The requirements for the festival are simple:

The rules of the festival state that each dancer must hold a naruko, or clapper, and that a melody from a local folk tune of the participants’ home area must be incorporated in the music. The teams thus prepare original dances and music that give a sense of their local culture. The greatest characteristic and charm of Domatsuri is that it connects people from many different areas and countries, and gives them an opportunity to vitalize local communities as well as to create and pass on new cultural expressions.

ど真ん中祭り

 

I ended up going to the festival site, having a beer, and watching the stage performances on an outdoor screen. The weather today wasn’t that bad.

Warm but not impossible

 

Cooling off

 

Maybe it was over 90 degF, but the humidity was a little lower so I was comfortable in the shade.

日は明日また昇る

[Translation: The sun will come out tomorrow]

Where do they find the Japanese girls which such red, curly hair?

World famous Annie

Indeed, Annie is just as perky in Japan as anywhere else. I saw this advertisement in my subway station. All the major musicals play in Japan as well. Since I’ve been here I’ve noticed Phantom of the Opera, Wicked, Aida, Annie, The Lion King, and others I’ve forgotten. I haven’t gone to see any of them as they are all in Japanese. At first I thought it was crazy that they shouldn’t be in their original language, and then I realized how much I liked Les Miserables.

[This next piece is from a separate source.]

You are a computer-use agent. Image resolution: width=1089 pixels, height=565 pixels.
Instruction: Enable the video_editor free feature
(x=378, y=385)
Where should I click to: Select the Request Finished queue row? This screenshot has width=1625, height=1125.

In English. Of course, the original Boublil & Schonberg lyrics were in French, although the English version is considered by the lyricists to stand alone.

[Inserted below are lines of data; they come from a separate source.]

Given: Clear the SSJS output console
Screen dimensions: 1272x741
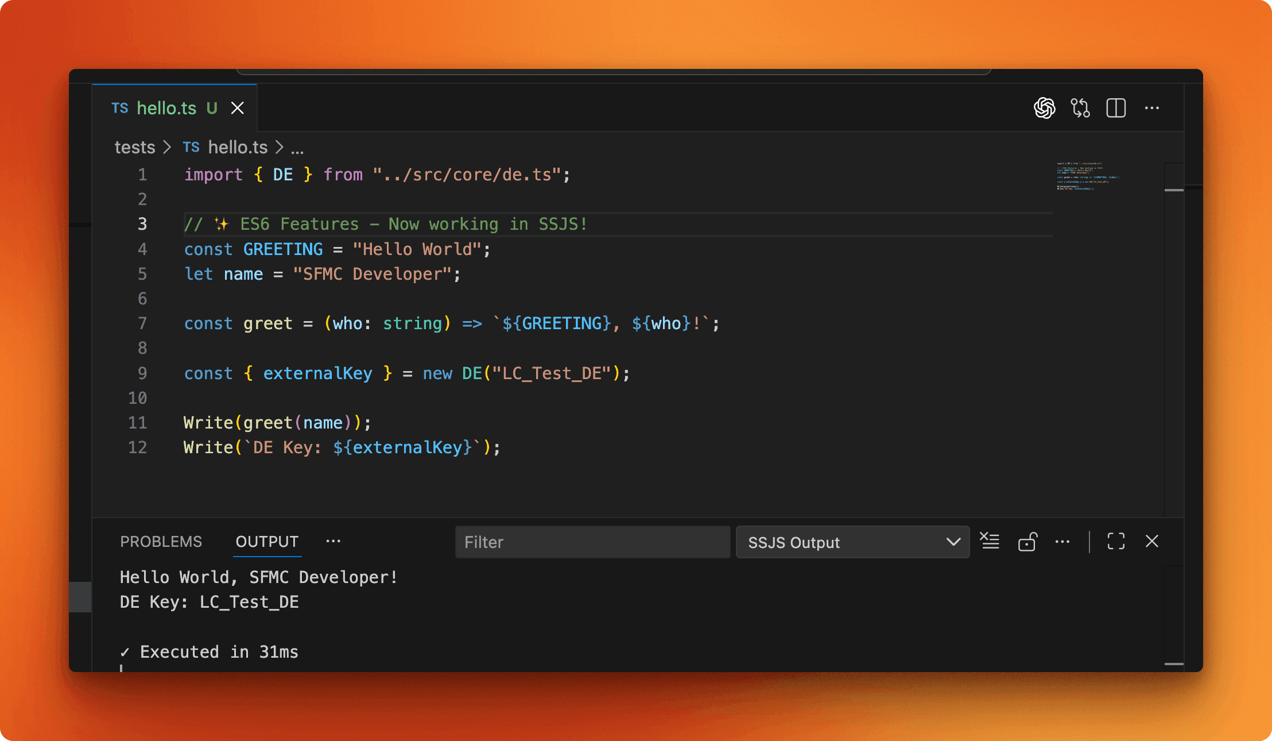Looking at the screenshot, I should (989, 541).
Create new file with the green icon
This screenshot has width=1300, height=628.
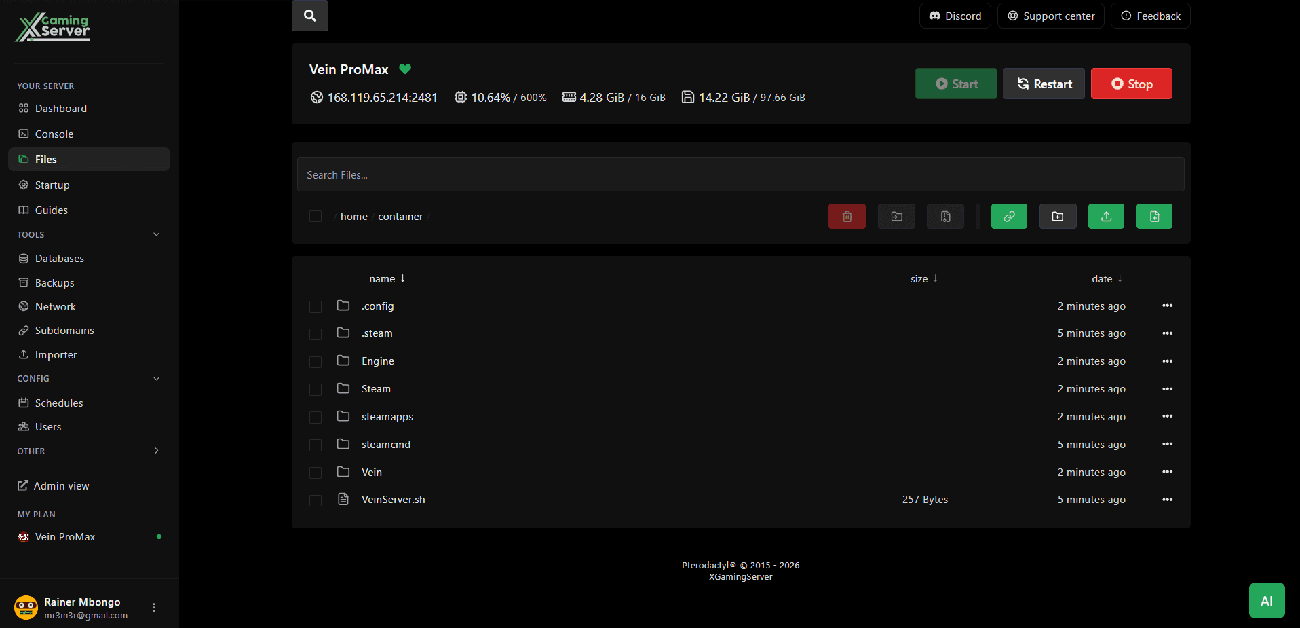1154,216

The English language version, with lyrics by Herbert Kretzmer and additional material by James Fenton, was substantially expanded and reworked from a literal translation by Siobhan Bracke of the original Paris version, in particular adding a prologue to tell Jean Valjean’s back story. Kretzmer’s work is not a direct “translation” of the French, a term that Kretzmer refuses to use. A third of the English lyrics were a rough translation, another third were adapted from the French lyrics and the final third consisted of new material.